Suddenly, as the shark passed, one of the lizard figures leaped into the water upon its back... and all at once the air was full of lizards taking to the water, I ran to the side of the raft and looked out—and down. The shark was already at the bottom of the bay, moving rapidly away from the raft. But the lizards were all over him, like green-scaled dogs clinging to a bull. Their heavy jaws were tearing chunks out of the shark’s incredibly tough hide; and a filmy cloud of blood was spreading through the underwater. Not merely shark’s blood, either. I saw the huge selachian catch a lizard in its jaws and literally divide him in half.

Then the whole struggle moved away out of my sight, headed toward the open sea, as the shark evidently followed its reflex to go for deeper water.
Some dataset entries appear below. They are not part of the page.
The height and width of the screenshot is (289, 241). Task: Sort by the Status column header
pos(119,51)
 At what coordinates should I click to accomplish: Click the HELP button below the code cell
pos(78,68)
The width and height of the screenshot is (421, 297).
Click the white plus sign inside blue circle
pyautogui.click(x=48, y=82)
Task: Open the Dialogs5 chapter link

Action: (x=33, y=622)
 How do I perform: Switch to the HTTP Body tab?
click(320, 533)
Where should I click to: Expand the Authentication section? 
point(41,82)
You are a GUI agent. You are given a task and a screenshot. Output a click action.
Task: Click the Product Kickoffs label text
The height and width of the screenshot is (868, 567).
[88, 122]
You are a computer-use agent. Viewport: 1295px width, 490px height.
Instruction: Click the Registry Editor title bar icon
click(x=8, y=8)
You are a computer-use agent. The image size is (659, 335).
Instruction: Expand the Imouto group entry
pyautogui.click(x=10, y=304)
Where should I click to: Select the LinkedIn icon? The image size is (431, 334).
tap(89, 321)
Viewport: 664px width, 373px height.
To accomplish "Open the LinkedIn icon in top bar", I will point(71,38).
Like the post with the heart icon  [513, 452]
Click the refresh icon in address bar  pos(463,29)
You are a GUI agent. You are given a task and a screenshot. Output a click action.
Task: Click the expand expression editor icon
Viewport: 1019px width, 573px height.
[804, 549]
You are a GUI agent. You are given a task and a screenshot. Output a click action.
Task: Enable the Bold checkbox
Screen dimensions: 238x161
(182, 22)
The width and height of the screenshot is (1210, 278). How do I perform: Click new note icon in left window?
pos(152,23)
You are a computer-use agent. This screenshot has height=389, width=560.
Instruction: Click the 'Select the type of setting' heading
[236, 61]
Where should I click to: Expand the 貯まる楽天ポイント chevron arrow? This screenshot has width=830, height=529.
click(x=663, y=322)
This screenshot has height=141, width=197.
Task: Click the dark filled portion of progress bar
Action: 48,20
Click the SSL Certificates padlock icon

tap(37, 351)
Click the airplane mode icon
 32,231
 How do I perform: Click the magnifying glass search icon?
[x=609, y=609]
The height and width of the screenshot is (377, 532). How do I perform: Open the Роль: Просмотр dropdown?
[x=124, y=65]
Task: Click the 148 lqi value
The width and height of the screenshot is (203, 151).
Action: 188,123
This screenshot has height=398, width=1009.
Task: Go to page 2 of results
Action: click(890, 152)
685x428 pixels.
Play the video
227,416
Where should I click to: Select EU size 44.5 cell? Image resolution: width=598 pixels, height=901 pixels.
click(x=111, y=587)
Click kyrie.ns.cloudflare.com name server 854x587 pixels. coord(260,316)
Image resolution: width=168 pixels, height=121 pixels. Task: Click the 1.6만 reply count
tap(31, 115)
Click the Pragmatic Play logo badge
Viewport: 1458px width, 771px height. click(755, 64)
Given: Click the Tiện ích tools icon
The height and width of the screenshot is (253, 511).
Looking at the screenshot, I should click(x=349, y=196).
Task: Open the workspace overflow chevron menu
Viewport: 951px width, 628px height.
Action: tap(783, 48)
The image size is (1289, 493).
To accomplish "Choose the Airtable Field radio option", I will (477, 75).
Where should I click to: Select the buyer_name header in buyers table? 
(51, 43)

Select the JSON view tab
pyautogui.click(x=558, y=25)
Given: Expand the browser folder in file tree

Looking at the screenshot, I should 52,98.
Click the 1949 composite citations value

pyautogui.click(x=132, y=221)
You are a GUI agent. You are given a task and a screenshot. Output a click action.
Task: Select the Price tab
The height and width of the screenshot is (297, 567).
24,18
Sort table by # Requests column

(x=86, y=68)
For some moments I simply stood, staring—then the implications of the situation exploded on me. I ran to the girl and grabbed her by the arm.

“Come on,” I said. “Come on, now’s our chance! We can get ashore now, while they’re all gone.”

She did not answer. She only stared at me. I looked over at Sunday.

“Come, Sunday!”

He came. The girl came also. She did not hang back; but on the other hand, she only let {ne pull her toward the shoreside of the raft, which was its forward end.

“We’ve got to swim for the beach!” I shouted at her. “If you can’t swim, hang on to me. You understand?”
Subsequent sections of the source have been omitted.